- Born: Annet Namata
- Other names: Nalongo Nana
- Citizenship: Uganda
- Employer: Front Line Defenders Uganda
- Known for: Human rights activism

= Nalongo Nana Mwafrika =

Ugandan Human rights activist

Annet Namata also known as Nana Mwafrika Mbarikiwa, Nalongo Nana, Nana MwaAfrika, Annette Nana Namata, Nana Mwafrika Mbarikiwa (born 1977) is a Ugandan executive director and a human rights activist within the political and women rights space. She is the executive director of Front Line Defenders Uganda.

== Activism ==
Nana Mwafrika's activism journey begun at the age of 15 years when she stood up to defend a young school girl who had less funds for her transportation fee to Masaka.

On 7 September 2018, Nana Mwafrika stormed the tax policy Uganda meeting hosted by ACODE at Protea Hotel in Kampala demanding for fairness to tax payers than sitting in fancy hotels and spending tax payers money. Namata's story was featured on BBC.

On 24 April 2019, Nana was assaulted by a female police officer stuck her hand into her birth canal at the Uganda Police Head quarters in Nagulu while she went to demonstrate against police dispersing of the FDC rallies, deployment of police officers at Bobi Wine's home in Kyadondo in March and the killing of Ssebulime. After the police assault, she was taken to Iran-Uganda hospital (a hospital run by the Uganda police) for medical checks for a medical check up.

On the 18 June 2019, the gynaecologist at Kampala Independent Hospital in Ntinda operated her to remove her 6 months baby and put it in the incubator and also they removed the uterus due to hematoma on her Uterus and intense bleeding that was caused by raptured bladder. Nana is a mother to five children.

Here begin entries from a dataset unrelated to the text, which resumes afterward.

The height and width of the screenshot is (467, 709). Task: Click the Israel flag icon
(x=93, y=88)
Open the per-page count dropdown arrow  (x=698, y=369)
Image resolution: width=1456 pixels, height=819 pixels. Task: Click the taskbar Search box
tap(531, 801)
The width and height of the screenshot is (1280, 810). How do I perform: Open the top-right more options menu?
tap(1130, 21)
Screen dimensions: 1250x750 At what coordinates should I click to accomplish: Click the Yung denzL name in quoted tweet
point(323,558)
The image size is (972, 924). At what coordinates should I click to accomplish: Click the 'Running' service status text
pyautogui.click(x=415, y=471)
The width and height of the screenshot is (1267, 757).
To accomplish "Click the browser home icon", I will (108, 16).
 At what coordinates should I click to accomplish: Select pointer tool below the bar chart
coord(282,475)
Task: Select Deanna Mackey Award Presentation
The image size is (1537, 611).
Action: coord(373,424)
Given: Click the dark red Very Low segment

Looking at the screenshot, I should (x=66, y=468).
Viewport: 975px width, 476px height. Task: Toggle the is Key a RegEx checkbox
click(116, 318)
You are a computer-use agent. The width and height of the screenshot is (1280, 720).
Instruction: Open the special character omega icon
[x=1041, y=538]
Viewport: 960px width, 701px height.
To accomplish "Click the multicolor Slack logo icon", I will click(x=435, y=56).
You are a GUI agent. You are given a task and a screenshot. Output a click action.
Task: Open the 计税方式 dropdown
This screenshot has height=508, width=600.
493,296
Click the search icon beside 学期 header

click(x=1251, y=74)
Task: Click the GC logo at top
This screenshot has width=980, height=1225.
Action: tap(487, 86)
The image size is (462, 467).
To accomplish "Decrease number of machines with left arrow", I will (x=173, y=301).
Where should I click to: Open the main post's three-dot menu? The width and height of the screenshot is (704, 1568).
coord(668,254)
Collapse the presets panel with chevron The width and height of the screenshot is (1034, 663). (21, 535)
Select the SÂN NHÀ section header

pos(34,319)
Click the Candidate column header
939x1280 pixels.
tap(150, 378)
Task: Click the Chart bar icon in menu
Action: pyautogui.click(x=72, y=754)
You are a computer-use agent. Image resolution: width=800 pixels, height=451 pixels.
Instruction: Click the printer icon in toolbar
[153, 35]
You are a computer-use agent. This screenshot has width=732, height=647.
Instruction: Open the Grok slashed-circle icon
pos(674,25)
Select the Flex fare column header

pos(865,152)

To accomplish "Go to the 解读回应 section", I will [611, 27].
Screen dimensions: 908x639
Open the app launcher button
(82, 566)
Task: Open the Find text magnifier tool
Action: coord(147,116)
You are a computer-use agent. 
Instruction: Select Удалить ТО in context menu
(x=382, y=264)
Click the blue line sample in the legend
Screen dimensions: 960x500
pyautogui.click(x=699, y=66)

On 6 January 2022, Nana Mwafrika and other human rights activists were arrested at Uganda Human Rights Commission head office in Nagulu as they had gone to deliver a petition over the detention of kakwenza Rukirabashaija. The activists under their coalition “Friends of Kakwenza” called upon the Uganda Human Rights Commission (UHRC) chairperson Margaret Wangadya to resign and also release kakwenza Rukirabashaija among other requests.

On 25 July 2024, Nana Mwafrika was among the protesters that were arrested in the match to parliament during the anti corruption protests in Uganda and she was remanded to Luzira prison at the Buganda Road Court. The protestors demanded that Anita Among to resign together with Uganda parliamentary commissioners and legislators who were involved in corruption scandals.